Prompt
Please return the whole listing. Keep each line exactly the same.

** Opening Data for processing block **

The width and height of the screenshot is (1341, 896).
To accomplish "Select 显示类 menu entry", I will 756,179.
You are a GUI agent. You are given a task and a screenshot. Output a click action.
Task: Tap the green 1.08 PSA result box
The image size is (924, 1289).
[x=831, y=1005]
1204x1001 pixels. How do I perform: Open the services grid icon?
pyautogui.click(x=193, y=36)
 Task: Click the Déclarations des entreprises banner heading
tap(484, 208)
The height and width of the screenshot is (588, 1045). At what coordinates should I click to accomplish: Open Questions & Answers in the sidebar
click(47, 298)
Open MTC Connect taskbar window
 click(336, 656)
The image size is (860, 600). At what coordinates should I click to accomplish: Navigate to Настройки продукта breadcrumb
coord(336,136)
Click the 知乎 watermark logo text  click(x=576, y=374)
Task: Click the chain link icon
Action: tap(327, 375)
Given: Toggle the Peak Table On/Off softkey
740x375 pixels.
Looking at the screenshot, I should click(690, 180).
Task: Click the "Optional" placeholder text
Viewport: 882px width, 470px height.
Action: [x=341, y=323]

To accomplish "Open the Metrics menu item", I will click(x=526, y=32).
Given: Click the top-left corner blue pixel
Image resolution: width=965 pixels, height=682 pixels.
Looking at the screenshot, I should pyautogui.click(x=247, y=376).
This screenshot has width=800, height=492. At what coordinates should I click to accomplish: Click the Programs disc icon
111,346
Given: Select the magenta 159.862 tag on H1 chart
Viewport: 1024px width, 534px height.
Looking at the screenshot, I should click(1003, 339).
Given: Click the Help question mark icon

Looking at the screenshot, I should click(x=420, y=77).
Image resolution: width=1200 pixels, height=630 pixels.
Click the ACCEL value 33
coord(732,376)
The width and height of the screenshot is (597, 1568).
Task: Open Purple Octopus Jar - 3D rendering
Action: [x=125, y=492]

** Closing Data for processing block **

Written reply
The width and height of the screenshot is (1341, 896).
To accomplish "Select 显示类 menu entry", I will 756,179.
You are a GUI agent. You are given a task and a screenshot. Output a click action.
Task: Tap the green 1.08 PSA result box
The image size is (924, 1289).
[x=831, y=1005]
1204x1001 pixels. How do I perform: Open the services grid icon?
pyautogui.click(x=193, y=36)
 Task: Click the Déclarations des entreprises banner heading
tap(484, 208)
The height and width of the screenshot is (588, 1045). At what coordinates should I click to accomplish: Open Questions & Answers in the sidebar
click(47, 298)
Open MTC Connect taskbar window
 click(336, 656)
The image size is (860, 600). At what coordinates should I click to accomplish: Navigate to Настройки продукта breadcrumb
coord(336,136)
Click the 知乎 watermark logo text  click(x=576, y=374)
Task: Click the chain link icon
Action: tap(327, 375)
Given: Toggle the Peak Table On/Off softkey
740x375 pixels.
Looking at the screenshot, I should click(690, 180).
Task: Click the "Optional" placeholder text
Viewport: 882px width, 470px height.
Action: [x=341, y=323]

To accomplish "Open the Metrics menu item", I will click(x=526, y=32).
Given: Click the top-left corner blue pixel
Image resolution: width=965 pixels, height=682 pixels.
Looking at the screenshot, I should pyautogui.click(x=247, y=376).
This screenshot has width=800, height=492. At what coordinates should I click to accomplish: Click the Programs disc icon
111,346
Given: Select the magenta 159.862 tag on H1 chart
Viewport: 1024px width, 534px height.
Looking at the screenshot, I should click(1003, 339).
Given: Click the Help question mark icon

Looking at the screenshot, I should click(x=420, y=77).
Image resolution: width=1200 pixels, height=630 pixels.
Click the ACCEL value 33
coord(732,376)
The width and height of the screenshot is (597, 1568).
Task: Open Purple Octopus Jar - 3D rendering
Action: [x=125, y=492]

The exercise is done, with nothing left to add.